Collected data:
---
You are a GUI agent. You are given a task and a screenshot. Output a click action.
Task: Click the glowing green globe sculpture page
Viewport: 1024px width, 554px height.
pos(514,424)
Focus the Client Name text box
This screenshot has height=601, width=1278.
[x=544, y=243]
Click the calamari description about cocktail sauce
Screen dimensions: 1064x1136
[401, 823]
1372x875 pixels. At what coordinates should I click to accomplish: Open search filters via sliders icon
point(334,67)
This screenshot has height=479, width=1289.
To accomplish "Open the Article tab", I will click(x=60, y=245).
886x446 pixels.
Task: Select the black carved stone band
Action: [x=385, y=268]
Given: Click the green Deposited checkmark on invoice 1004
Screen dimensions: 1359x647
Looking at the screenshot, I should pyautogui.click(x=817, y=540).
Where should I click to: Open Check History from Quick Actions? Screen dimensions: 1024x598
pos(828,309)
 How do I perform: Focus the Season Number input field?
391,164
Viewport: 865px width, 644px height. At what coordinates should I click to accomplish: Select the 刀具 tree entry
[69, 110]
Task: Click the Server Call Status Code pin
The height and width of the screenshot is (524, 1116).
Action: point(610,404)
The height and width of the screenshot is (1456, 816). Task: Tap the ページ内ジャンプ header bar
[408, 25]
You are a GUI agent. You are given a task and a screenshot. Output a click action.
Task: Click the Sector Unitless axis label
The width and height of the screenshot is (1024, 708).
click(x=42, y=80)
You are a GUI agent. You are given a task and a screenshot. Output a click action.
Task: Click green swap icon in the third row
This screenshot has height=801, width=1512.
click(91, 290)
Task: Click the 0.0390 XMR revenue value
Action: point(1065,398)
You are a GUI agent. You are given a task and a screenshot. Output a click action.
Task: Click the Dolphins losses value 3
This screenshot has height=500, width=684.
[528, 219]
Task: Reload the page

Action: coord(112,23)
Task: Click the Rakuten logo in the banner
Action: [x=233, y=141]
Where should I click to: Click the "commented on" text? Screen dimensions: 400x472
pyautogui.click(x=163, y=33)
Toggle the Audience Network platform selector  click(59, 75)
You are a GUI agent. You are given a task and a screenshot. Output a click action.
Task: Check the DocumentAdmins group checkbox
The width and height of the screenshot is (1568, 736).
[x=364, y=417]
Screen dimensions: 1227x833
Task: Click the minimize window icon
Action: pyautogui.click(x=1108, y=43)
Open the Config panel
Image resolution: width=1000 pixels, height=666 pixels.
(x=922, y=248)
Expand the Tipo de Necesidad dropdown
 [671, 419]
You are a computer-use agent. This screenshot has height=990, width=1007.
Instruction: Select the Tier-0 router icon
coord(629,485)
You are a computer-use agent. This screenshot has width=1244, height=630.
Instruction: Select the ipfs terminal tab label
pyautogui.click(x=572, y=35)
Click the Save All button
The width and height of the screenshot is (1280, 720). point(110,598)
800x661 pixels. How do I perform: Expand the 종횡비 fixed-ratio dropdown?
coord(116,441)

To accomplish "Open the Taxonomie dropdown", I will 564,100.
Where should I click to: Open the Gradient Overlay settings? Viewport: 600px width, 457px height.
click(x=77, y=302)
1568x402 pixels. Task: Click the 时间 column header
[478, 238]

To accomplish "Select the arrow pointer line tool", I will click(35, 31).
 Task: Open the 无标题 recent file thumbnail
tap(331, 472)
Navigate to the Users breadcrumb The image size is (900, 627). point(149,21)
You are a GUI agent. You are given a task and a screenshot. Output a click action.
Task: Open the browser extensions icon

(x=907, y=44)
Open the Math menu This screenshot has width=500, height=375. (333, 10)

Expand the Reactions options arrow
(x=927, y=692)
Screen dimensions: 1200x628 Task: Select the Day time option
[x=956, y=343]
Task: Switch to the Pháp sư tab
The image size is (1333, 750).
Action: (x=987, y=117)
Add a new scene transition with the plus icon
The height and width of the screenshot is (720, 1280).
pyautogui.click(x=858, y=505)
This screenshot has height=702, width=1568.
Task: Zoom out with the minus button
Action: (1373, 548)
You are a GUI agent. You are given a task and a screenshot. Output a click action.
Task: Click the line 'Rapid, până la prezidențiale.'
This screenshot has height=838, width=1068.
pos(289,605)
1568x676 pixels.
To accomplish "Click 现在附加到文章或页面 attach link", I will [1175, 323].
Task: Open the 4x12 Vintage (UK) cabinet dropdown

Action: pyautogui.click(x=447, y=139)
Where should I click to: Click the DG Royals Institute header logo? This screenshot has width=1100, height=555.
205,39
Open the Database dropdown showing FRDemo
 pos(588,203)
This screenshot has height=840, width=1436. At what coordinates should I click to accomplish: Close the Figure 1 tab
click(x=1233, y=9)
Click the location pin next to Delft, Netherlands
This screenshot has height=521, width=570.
---
• **Directions for this task**: In the entries above, which lines hold the word "computer"? Copy them out.

• **Solution**:
You are a computer-use agent. This screenshot has height=990, width=1007.
You are a computer-use agent. This screenshot has width=1244, height=630.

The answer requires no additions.